**** Records ****

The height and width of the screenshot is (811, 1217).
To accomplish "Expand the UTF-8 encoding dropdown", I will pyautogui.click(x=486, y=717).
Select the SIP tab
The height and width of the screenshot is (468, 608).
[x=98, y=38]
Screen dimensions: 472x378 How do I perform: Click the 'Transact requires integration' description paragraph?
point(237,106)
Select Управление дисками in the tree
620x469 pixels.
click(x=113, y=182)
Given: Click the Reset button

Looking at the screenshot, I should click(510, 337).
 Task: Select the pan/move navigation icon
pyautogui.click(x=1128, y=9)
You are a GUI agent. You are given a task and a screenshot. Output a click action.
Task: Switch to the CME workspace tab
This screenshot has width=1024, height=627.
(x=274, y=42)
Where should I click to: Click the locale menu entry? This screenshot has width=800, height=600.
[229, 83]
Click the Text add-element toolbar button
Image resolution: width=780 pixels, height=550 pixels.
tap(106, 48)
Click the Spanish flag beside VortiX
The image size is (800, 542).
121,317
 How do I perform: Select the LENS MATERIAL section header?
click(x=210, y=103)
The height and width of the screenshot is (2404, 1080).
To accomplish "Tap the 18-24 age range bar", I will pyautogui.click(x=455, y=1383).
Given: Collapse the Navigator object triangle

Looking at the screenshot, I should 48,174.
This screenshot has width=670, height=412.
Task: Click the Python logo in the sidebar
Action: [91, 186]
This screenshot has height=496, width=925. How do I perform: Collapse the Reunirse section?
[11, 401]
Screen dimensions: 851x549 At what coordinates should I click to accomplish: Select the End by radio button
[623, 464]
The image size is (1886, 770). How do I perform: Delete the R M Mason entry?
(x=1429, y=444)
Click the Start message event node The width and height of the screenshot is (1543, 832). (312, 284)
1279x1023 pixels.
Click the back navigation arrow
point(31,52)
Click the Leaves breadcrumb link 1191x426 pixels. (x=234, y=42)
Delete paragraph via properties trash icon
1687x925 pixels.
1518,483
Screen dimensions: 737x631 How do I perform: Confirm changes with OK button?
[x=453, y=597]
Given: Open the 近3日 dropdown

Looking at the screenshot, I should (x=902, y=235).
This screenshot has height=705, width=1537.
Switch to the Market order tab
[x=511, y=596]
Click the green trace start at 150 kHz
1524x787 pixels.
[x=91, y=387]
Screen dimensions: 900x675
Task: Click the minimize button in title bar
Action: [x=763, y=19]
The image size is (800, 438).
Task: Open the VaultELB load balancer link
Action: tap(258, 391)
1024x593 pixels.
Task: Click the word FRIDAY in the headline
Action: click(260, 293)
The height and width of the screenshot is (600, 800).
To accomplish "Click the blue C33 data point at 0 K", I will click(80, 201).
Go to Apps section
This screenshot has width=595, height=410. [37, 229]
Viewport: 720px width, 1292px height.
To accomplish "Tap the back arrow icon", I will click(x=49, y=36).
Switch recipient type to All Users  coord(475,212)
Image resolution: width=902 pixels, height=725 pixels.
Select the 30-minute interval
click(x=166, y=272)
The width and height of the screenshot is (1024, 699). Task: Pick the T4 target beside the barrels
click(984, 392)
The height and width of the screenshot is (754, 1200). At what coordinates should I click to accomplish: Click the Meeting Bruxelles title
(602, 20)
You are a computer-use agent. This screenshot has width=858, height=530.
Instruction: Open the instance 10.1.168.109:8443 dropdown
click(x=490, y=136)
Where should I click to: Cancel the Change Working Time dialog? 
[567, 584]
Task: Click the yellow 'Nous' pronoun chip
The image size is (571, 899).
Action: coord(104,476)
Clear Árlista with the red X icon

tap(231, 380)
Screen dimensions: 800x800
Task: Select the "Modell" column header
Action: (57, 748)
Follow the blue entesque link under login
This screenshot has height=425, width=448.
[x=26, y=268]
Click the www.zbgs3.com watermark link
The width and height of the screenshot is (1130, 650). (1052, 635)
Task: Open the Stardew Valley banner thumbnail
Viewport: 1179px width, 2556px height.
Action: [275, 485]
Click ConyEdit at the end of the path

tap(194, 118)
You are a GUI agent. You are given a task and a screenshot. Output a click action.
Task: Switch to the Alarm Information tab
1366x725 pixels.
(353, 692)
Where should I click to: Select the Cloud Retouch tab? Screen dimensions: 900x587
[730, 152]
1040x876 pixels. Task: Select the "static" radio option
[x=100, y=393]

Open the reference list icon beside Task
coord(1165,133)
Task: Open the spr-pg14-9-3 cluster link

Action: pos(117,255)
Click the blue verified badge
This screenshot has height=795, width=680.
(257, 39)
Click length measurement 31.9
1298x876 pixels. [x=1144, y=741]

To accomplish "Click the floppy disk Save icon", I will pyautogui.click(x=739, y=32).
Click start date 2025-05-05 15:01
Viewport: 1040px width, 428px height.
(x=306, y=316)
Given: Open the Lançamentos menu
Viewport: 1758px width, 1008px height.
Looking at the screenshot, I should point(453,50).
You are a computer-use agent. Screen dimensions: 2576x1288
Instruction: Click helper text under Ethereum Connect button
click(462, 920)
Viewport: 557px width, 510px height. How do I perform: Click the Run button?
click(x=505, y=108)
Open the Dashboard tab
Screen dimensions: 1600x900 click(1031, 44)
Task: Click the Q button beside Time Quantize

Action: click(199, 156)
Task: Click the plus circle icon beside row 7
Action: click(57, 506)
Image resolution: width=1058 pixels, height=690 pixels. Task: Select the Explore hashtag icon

****

■ To do ■
The whole listing above should be copied out exactly, line by line.

■ Result of this exercise ■
The height and width of the screenshot is (811, 1217).
To accomplish "Expand the UTF-8 encoding dropdown", I will pyautogui.click(x=486, y=717).
Select the SIP tab
The height and width of the screenshot is (468, 608).
[x=98, y=38]
Screen dimensions: 472x378 How do I perform: Click the 'Transact requires integration' description paragraph?
point(237,106)
Select Управление дисками in the tree
620x469 pixels.
click(x=113, y=182)
Given: Click the Reset button

Looking at the screenshot, I should click(510, 337).
 Task: Select the pan/move navigation icon
pyautogui.click(x=1128, y=9)
You are a GUI agent. You are given a task and a screenshot. Output a click action.
Task: Switch to the CME workspace tab
This screenshot has width=1024, height=627.
(x=274, y=42)
Where should I click to: Click the locale menu entry? This screenshot has width=800, height=600.
[229, 83]
Click the Text add-element toolbar button
Image resolution: width=780 pixels, height=550 pixels.
tap(106, 48)
Click the Spanish flag beside VortiX
The image size is (800, 542).
121,317
 How do I perform: Select the LENS MATERIAL section header?
click(x=210, y=103)
The height and width of the screenshot is (2404, 1080).
To accomplish "Tap the 18-24 age range bar", I will pyautogui.click(x=455, y=1383).
Given: Collapse the Navigator object triangle

Looking at the screenshot, I should 48,174.
This screenshot has width=670, height=412.
Task: Click the Python logo in the sidebar
Action: [91, 186]
This screenshot has height=496, width=925. How do I perform: Collapse the Reunirse section?
[11, 401]
Screen dimensions: 851x549 At what coordinates should I click to accomplish: Select the End by radio button
[623, 464]
The image size is (1886, 770). How do I perform: Delete the R M Mason entry?
(x=1429, y=444)
Click the Start message event node The width and height of the screenshot is (1543, 832). (312, 284)
1279x1023 pixels.
Click the back navigation arrow
point(31,52)
Click the Leaves breadcrumb link 1191x426 pixels. (x=234, y=42)
Delete paragraph via properties trash icon
1687x925 pixels.
1518,483
Screen dimensions: 737x631 How do I perform: Confirm changes with OK button?
[x=453, y=597]
Given: Open the 近3日 dropdown

Looking at the screenshot, I should (x=902, y=235).
This screenshot has height=705, width=1537.
Switch to the Market order tab
[x=511, y=596]
Click the green trace start at 150 kHz
1524x787 pixels.
[x=91, y=387]
Screen dimensions: 900x675
Task: Click the minimize button in title bar
Action: [x=763, y=19]
The image size is (800, 438).
Task: Open the VaultELB load balancer link
Action: tap(258, 391)
1024x593 pixels.
Task: Click the word FRIDAY in the headline
Action: click(260, 293)
The height and width of the screenshot is (600, 800).
To accomplish "Click the blue C33 data point at 0 K", I will click(80, 201).
Go to Apps section
This screenshot has width=595, height=410. [37, 229]
Viewport: 720px width, 1292px height.
To accomplish "Tap the back arrow icon", I will click(x=49, y=36).
Switch recipient type to All Users  coord(475,212)
Image resolution: width=902 pixels, height=725 pixels.
Select the 30-minute interval
click(x=166, y=272)
The width and height of the screenshot is (1024, 699). Task: Pick the T4 target beside the barrels
click(984, 392)
The height and width of the screenshot is (754, 1200). At what coordinates should I click to accomplish: Click the Meeting Bruxelles title
(602, 20)
You are a computer-use agent. This screenshot has width=858, height=530.
Instruction: Open the instance 10.1.168.109:8443 dropdown
click(x=490, y=136)
Where should I click to: Cancel the Change Working Time dialog? 
[567, 584]
Task: Click the yellow 'Nous' pronoun chip
The image size is (571, 899).
Action: coord(104,476)
Clear Árlista with the red X icon

tap(231, 380)
Screen dimensions: 800x800
Task: Select the "Modell" column header
Action: (57, 748)
Follow the blue entesque link under login
This screenshot has height=425, width=448.
[x=26, y=268]
Click the www.zbgs3.com watermark link
The width and height of the screenshot is (1130, 650). (1052, 635)
Task: Open the Stardew Valley banner thumbnail
Viewport: 1179px width, 2556px height.
Action: [275, 485]
Click ConyEdit at the end of the path

tap(194, 118)
You are a GUI agent. You are given a task and a screenshot. Output a click action.
Task: Switch to the Alarm Information tab
1366x725 pixels.
(353, 692)
Where should I click to: Select the Cloud Retouch tab? Screen dimensions: 900x587
[730, 152]
1040x876 pixels. Task: Select the "static" radio option
[x=100, y=393]

Open the reference list icon beside Task
coord(1165,133)
Task: Open the spr-pg14-9-3 cluster link

Action: pos(117,255)
Click the blue verified badge
This screenshot has height=795, width=680.
(257, 39)
Click length measurement 31.9
1298x876 pixels. [x=1144, y=741]

To accomplish "Click the floppy disk Save icon", I will pyautogui.click(x=739, y=32).
Click start date 2025-05-05 15:01
Viewport: 1040px width, 428px height.
(x=306, y=316)
Given: Open the Lançamentos menu
Viewport: 1758px width, 1008px height.
Looking at the screenshot, I should point(453,50).
You are a computer-use agent. Screen dimensions: 2576x1288
Instruction: Click helper text under Ethereum Connect button
click(462, 920)
Viewport: 557px width, 510px height. How do I perform: Click the Run button?
click(x=505, y=108)
Open the Dashboard tab
Screen dimensions: 1600x900 click(1031, 44)
Task: Click the Q button beside Time Quantize

Action: click(199, 156)
Task: Click the plus circle icon beside row 7
Action: click(57, 506)
Image resolution: width=1058 pixels, height=690 pixels. Task: Select the Explore hashtag icon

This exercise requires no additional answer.